* [Consegna]: Secondo l'articolo sulla Quintana, in quale data è programmata la riapertura delle taverne rionali a Foligno?

* [Testo estratto]:
· · ·

Fa leva sul grave rischio di assembramenti e sul momento particolare che stiamo vivendo la denuncia del Codacons sulla decisione di tenere, nonostante il Covid, la manifestazione della Quintana. Il Codacons ricorda come persino manifestazioni come «il Palio di Siena» – ma non bisogna arrivare in Toscana per trovare un esempio tenuto conto che anche la corsa dei Ceri è stata sospesa -, hanno dovuto subire un arresto a causa della pandemia.
La denuncia Alla luce della notizia della riapertura delle taverne rionali a Foligno, programmata per il 27 agosto, il Codacons interviene e con una diffida all’Ente Giostra della Quintana e al Comune di Foligno a «rivalutare la decisione di far svolgere in ogni caso la manifestazione, quando in tutta Italia simili manifestazioni non si sono affatto tenute. Il rischio tangibilissimo, infatti, è che simili eventi «possano dare occasione ai focolai Covid-19»: e allora, proprio mentre in tutta Italia aumentano i contagi, appare assurda la decisione di dare il via libera alla manifestazione, soprattutto con riguardo alla riapertura delle taverne e alla conseguente, oggettiva difficoltà di far rispettare le misure di contenimento».
Responsabilità Il Codacons parla di eventuali gravi responsabilità: «La decisione ultima sulla Giostra, quindi, inevitabilmente implica precise responsabilità per quanto riguarda il tema della tutela della salute della cittadinanza: responsabilità che, nella malaugurata ipotesi si configurassero circostanze di rischio, incomberebbe senza ombra di dubbio sul Comune e sugli organizzatori della manifestazione».

· · ·

* [Dati disponibili]:
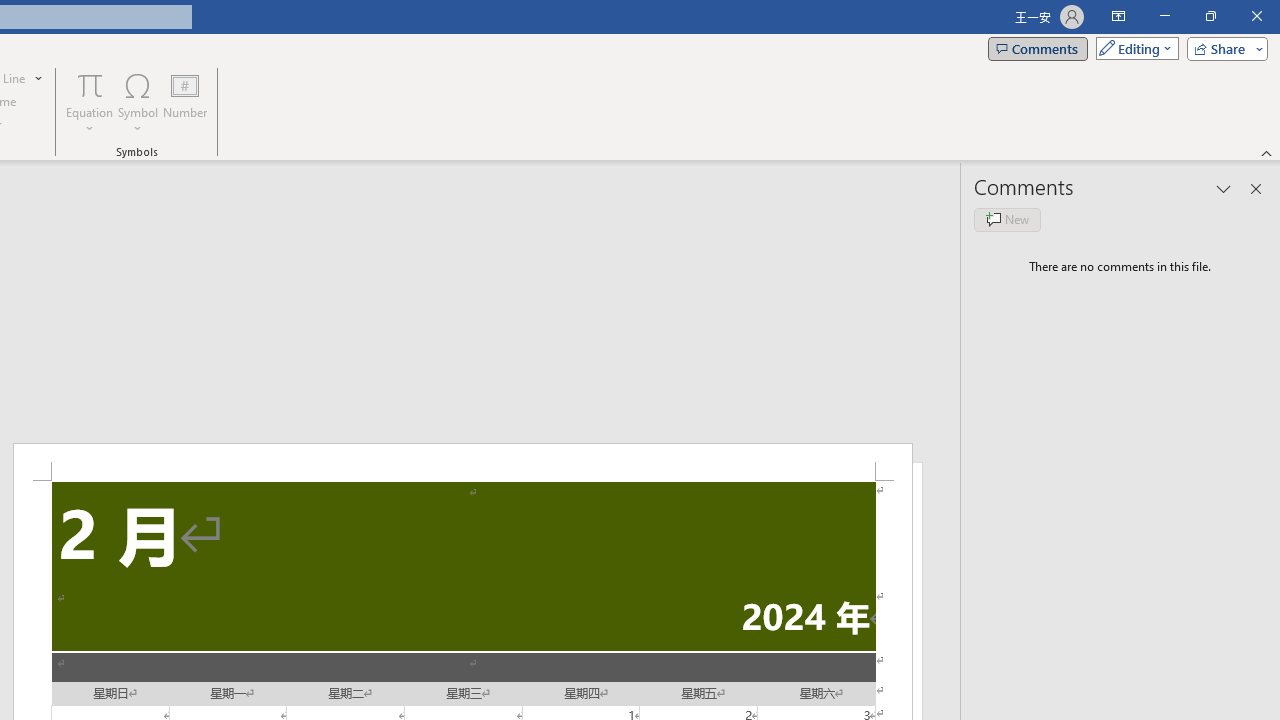  I want to click on 'Equation', so click(89, 84).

· · ·

* [Risultato dell'esercizio]: Il 27 agosto.